WOW ~ Word of the Week ~ Waspish

WOW ~ Word of the Week ~ Waspish

Bitter and rancorous feelings can twist even the prettiest countenance or heart into an ugly thing. Some are more predisposed than others to unkind thoughts and actions, while others are warped by circumstance and hardship. Whatever the cause, the results are as nasty as the names: harpy, shrew, witch, harridan.

Waspish

Peevish, spiteful.

When I think waspish, I immediately conjure two images: Lady Catherine de Bourgh and the Real Housewives of *insert city here.* No one likes to be the object of tittle-tattle or meanness, but many like to be in on the hearing and observation of it, and television has brought the most specious, intriguing, and sometimes salacious news and imaginings straight into our homes.

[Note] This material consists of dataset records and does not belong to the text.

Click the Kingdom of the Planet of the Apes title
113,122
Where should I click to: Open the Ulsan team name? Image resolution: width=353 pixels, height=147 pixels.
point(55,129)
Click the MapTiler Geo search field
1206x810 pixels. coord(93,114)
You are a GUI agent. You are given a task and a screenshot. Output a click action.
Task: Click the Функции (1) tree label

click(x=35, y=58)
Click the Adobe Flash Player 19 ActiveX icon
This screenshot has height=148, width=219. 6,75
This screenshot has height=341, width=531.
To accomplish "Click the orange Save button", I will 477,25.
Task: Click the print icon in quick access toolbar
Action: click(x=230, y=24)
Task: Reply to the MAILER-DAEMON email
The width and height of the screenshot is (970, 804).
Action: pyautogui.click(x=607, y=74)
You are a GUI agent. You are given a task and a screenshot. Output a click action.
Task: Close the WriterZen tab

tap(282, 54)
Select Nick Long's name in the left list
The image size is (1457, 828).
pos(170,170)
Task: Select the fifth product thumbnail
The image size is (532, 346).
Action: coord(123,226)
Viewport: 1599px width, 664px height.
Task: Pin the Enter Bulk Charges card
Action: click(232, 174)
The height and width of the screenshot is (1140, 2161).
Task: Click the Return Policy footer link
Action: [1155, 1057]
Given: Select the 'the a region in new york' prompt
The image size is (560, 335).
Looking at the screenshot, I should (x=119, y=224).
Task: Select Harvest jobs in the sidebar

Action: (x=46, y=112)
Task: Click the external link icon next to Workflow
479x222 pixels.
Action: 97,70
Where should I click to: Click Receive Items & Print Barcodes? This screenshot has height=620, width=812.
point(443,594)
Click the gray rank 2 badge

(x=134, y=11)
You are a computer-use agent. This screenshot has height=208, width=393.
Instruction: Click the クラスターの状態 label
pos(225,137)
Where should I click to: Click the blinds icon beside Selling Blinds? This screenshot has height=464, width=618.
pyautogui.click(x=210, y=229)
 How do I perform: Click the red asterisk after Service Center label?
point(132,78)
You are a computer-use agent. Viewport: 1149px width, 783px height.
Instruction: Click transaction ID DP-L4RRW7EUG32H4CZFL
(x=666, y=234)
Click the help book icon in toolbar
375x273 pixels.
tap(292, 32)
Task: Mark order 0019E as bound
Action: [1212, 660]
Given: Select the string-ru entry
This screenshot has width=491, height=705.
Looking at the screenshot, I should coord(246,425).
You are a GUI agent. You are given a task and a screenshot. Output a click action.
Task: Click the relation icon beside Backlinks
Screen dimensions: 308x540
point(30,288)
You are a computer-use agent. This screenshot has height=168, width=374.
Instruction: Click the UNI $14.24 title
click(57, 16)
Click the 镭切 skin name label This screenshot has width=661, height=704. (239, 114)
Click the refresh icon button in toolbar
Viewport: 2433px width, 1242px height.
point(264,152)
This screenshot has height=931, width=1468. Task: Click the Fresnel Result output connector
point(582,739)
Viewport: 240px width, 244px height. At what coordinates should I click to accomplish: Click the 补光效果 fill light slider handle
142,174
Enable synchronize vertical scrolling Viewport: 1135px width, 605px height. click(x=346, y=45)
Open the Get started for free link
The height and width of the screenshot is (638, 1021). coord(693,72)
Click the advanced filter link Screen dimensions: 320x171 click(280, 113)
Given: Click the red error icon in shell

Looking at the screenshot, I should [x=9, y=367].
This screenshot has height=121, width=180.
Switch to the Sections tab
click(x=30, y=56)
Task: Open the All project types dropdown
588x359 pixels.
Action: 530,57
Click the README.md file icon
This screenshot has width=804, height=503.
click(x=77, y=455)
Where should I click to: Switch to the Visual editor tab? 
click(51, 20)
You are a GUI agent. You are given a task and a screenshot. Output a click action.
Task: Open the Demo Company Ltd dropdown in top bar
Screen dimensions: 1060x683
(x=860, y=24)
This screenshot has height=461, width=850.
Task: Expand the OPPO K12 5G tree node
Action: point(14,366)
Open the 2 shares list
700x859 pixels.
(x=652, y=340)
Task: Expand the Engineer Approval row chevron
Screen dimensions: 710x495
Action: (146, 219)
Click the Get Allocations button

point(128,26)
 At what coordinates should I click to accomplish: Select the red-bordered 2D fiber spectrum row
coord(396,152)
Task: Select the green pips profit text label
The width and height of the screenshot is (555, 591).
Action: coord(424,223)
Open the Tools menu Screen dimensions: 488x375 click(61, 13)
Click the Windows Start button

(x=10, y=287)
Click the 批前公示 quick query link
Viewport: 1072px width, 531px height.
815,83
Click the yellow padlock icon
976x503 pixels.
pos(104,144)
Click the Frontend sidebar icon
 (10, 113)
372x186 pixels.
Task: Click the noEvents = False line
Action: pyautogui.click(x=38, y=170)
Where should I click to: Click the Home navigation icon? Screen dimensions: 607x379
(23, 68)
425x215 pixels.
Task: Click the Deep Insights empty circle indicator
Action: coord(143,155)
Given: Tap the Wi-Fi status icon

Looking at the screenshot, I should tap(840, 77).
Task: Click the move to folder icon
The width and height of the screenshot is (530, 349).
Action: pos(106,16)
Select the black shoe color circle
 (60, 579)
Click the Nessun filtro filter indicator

When a stroll through the interwebs turns up Jane Austen/RHOetc. mashup, well, heaven help us.

Slang term taken from the 1811 Dictionary of the Vulgar Tongue.

WOW ~ Word of the Week ~ Ape Leader

WOW ~ Word of the Week ~ Ape Leader

It could be argued that Jane Austen had a soft spot for spinsters, possibly since she was essentially one herself; spinsters feature prominently in four of her six novels. Tellingly, her spinsters are sympathetic and honorable characters, worthy of friendship and respect, and certainly not to be punished for their lack of husbands: Elinor Dashwood (Sense and Sensibility), Charlotte Lucas (Pride and Prejudice, until she marries far beneath her intellect to prevent spinsterhood),  Anne Elliot (Persuasion), and Miss Bates (Emma).

In Mansfield Park, the weak characters and morals of Maria Bertram Rushworth and Mary Crawford leave them both without a match at the conclusion of the story, the implication being that these deficiencies will likely lead them either to further ruinous behavior or soon to be past the age of interest. Maria is banished to “another country” with her Aunt Norris (and if two people ever deserved the other more…).

The same outcome could likewise be argued for Isabella Thorpe in Northanger Abbey. She played all angles to no positive effect, having presumed incorrectly that the Morlands had fortune, that Captain Tilney would make her an offer, and that Catherine would remain her trusty trout despite all the passive aggressive machinations.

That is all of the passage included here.